| Written exercise |
Could you write out again the rows from the line containing "8, 992, 16)" through the end of the rows, requests included, offsetting every coordinate in the answers by 108?

Pointing records for text and elements
===============

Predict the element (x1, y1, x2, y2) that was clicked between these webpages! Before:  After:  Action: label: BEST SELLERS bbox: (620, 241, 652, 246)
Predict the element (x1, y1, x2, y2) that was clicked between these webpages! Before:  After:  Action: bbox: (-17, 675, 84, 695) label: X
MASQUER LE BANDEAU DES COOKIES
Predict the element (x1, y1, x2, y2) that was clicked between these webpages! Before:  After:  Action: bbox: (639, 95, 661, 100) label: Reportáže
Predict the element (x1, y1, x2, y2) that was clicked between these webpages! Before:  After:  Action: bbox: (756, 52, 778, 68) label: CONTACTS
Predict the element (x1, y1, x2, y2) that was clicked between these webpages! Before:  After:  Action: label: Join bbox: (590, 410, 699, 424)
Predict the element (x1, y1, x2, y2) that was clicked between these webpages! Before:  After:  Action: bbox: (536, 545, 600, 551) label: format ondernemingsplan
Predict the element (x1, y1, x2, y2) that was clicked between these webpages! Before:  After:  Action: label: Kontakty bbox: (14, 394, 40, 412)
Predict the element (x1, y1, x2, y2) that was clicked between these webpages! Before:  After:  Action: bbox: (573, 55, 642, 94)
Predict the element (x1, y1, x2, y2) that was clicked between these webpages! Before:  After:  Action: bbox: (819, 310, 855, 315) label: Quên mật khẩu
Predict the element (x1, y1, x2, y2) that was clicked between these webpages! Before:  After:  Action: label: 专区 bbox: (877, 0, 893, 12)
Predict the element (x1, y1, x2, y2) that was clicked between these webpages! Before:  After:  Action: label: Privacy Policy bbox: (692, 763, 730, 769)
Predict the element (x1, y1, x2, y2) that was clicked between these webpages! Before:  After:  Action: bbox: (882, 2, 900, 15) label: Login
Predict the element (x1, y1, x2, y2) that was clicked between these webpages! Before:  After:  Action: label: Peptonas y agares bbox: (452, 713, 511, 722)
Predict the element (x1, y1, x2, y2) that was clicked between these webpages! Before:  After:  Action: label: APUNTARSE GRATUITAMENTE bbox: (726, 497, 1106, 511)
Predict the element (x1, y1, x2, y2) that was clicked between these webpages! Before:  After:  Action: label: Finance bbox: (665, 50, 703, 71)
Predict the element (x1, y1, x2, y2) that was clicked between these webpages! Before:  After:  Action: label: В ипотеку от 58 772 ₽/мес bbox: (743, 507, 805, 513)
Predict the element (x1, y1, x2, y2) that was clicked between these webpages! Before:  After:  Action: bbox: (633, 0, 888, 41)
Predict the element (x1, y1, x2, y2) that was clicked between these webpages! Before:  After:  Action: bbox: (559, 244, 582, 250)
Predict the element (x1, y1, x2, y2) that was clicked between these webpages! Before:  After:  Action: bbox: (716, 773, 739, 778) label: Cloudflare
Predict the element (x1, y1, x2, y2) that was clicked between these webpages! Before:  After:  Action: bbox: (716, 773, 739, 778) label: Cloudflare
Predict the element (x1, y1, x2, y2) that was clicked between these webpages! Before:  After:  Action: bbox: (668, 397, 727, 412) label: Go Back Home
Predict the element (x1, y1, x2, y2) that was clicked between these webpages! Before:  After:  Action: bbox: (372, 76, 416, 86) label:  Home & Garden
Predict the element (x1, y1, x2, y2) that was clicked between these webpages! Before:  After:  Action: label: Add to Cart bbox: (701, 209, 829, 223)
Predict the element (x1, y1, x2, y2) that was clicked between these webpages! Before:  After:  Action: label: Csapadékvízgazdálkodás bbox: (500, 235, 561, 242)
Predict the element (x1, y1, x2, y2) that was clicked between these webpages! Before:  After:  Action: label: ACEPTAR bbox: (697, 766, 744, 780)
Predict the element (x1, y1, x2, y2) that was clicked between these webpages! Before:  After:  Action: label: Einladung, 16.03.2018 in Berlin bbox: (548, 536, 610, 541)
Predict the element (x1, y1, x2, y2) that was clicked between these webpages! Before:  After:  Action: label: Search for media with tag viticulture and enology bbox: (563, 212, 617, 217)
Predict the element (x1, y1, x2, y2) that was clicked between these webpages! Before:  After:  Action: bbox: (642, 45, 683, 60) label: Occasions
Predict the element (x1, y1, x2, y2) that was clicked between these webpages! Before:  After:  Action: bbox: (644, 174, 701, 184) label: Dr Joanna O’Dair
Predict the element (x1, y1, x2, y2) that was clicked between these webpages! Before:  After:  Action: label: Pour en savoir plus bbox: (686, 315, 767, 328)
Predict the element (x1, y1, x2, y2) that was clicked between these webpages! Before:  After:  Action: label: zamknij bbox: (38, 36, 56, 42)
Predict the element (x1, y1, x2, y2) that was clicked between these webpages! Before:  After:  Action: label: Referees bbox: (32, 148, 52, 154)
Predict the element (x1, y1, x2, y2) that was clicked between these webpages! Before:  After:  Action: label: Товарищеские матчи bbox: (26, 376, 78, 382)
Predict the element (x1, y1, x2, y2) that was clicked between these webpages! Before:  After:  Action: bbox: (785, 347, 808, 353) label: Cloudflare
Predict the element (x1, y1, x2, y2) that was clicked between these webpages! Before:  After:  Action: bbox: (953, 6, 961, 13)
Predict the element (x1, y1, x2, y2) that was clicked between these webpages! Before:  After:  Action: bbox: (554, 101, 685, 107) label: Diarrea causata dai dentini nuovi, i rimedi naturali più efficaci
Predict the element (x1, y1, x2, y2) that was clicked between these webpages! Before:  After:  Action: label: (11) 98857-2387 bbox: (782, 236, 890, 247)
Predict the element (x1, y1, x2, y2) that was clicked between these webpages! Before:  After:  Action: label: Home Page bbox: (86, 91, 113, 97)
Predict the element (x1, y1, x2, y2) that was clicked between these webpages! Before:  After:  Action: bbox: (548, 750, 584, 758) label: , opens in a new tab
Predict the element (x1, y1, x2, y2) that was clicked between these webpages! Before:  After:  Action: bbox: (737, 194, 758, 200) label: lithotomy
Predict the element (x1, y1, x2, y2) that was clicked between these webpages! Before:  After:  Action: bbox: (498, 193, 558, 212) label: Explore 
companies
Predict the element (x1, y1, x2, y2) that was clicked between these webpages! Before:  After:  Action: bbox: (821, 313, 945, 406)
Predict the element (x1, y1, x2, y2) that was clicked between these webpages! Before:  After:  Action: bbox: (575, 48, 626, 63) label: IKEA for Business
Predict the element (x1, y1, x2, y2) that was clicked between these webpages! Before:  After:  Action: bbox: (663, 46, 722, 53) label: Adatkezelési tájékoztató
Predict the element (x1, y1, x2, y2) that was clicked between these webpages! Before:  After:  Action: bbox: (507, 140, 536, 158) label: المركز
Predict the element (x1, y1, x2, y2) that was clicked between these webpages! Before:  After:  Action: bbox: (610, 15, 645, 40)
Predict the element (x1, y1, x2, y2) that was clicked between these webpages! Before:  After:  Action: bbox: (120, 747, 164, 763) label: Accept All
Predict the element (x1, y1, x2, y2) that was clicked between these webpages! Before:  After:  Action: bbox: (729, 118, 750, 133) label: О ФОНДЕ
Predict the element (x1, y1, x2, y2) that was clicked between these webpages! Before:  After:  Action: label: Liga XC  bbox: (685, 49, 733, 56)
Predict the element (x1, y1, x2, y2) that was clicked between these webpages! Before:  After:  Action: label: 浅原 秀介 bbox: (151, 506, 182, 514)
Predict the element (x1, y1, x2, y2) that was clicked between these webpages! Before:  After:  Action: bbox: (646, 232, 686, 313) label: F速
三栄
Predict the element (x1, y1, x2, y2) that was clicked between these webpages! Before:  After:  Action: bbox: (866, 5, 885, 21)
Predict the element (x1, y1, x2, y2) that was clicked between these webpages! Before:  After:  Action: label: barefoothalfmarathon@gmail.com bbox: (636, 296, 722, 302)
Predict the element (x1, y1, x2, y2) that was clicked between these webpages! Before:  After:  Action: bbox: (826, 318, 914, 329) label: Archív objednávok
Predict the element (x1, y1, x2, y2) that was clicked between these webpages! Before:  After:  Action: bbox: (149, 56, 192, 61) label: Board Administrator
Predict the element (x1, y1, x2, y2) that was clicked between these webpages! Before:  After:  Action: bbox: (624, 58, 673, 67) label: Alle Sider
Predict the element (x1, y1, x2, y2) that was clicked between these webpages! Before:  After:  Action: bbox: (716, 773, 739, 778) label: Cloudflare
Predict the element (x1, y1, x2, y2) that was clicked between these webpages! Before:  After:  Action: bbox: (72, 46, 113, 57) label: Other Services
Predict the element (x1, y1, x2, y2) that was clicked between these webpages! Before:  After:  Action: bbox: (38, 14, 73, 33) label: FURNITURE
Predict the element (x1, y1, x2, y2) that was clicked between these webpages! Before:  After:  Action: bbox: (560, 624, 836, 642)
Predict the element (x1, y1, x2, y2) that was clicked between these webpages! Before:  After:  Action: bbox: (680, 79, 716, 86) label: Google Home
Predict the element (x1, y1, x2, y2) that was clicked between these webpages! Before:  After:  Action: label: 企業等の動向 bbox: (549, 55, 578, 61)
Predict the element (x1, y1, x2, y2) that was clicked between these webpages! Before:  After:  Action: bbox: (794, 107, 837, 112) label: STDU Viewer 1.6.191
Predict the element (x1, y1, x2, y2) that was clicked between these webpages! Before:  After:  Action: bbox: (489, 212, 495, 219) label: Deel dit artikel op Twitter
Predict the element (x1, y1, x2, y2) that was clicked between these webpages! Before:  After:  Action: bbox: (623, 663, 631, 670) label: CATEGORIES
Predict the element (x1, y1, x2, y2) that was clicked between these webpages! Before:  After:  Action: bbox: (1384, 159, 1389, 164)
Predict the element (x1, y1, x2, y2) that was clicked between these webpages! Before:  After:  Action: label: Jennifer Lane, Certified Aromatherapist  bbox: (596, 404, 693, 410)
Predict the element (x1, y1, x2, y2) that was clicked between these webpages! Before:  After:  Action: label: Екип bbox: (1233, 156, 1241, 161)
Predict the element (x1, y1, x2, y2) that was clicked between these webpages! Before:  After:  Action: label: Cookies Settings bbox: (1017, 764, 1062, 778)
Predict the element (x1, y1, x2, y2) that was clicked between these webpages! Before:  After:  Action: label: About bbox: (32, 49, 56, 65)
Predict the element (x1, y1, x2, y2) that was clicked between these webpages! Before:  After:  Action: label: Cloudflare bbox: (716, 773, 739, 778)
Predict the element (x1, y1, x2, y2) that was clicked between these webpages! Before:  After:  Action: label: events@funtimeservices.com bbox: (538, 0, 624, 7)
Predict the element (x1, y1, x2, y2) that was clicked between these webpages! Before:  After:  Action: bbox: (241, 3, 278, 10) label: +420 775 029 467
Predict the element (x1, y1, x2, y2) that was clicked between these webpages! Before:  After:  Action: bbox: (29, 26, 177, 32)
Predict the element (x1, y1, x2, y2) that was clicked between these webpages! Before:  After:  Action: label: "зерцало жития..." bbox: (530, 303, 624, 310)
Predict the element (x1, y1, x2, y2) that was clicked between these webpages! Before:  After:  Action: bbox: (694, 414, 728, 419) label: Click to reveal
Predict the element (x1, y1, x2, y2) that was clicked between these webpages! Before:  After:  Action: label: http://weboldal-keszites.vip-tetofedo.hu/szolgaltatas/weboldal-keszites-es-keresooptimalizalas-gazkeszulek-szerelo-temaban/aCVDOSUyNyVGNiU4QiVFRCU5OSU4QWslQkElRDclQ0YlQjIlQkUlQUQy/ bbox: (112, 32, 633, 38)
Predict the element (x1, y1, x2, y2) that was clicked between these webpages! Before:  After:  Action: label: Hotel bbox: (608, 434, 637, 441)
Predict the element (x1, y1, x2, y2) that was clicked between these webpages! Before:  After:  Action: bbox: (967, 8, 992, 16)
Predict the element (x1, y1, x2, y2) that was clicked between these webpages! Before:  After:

===============

| Worked solution |
Predict the element (x1, y1, x2, y2) that was clicked between these webpages! Before:  After:  Action: bbox: (1075, 116, 1100, 124)
Predict the element (x1, y1, x2, y2) that was clicked between these webpages! Before:  After:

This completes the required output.